───── MATERIAL TO PROCESS ─────
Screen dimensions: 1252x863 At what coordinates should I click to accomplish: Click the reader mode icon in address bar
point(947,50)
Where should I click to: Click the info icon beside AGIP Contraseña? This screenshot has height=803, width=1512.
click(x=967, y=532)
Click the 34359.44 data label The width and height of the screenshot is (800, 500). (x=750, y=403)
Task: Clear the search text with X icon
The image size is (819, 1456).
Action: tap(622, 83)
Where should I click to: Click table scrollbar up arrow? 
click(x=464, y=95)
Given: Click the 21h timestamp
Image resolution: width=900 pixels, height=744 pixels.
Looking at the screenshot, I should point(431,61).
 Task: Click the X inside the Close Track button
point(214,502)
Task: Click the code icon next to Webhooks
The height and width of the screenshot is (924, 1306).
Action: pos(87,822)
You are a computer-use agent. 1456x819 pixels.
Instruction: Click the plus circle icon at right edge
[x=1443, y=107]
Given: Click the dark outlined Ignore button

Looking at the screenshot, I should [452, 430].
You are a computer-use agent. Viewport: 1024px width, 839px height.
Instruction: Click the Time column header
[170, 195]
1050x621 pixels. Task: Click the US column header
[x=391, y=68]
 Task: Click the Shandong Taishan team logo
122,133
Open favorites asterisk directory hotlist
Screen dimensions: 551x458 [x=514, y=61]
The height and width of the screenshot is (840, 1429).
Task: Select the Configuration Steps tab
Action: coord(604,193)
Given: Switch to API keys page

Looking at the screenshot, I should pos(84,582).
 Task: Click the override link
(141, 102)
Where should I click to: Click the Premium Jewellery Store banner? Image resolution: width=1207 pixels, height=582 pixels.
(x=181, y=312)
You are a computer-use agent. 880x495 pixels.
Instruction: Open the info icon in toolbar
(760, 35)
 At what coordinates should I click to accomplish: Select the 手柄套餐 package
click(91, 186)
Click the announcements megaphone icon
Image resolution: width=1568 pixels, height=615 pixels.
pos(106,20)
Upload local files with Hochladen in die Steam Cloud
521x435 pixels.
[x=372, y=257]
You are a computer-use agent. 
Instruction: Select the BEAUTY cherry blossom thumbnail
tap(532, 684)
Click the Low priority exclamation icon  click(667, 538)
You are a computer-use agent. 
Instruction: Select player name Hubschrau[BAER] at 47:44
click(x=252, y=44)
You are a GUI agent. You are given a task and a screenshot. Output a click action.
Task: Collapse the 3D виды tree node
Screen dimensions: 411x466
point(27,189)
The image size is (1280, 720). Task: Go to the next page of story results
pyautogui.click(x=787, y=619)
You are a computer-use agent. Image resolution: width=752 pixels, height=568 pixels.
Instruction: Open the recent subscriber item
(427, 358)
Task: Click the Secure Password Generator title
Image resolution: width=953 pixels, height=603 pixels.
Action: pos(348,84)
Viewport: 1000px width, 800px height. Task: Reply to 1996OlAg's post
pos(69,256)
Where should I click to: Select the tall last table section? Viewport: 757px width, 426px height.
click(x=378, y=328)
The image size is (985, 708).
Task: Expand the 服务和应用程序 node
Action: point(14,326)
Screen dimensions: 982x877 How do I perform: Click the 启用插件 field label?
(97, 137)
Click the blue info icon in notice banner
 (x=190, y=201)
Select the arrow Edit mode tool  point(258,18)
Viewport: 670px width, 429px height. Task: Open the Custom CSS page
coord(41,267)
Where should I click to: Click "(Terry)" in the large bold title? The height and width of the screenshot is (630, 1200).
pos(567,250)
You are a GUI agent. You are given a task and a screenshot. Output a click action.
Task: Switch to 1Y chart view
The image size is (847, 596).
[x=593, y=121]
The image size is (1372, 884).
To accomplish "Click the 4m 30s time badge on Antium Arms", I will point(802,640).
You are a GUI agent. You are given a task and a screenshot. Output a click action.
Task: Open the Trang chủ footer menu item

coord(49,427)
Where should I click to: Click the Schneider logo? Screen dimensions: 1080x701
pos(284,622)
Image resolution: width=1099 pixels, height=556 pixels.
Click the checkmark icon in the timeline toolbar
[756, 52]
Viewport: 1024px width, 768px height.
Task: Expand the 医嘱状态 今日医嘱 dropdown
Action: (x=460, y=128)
─────
* INSTRUCTIONS TO FOLLOW
Copy out each line of the data in which the word "with" appears.

* SOLUTION TO THIS EXERCISE
Task: Clear the search text with X icon
Upload local files with Hochladen in die Steam Cloud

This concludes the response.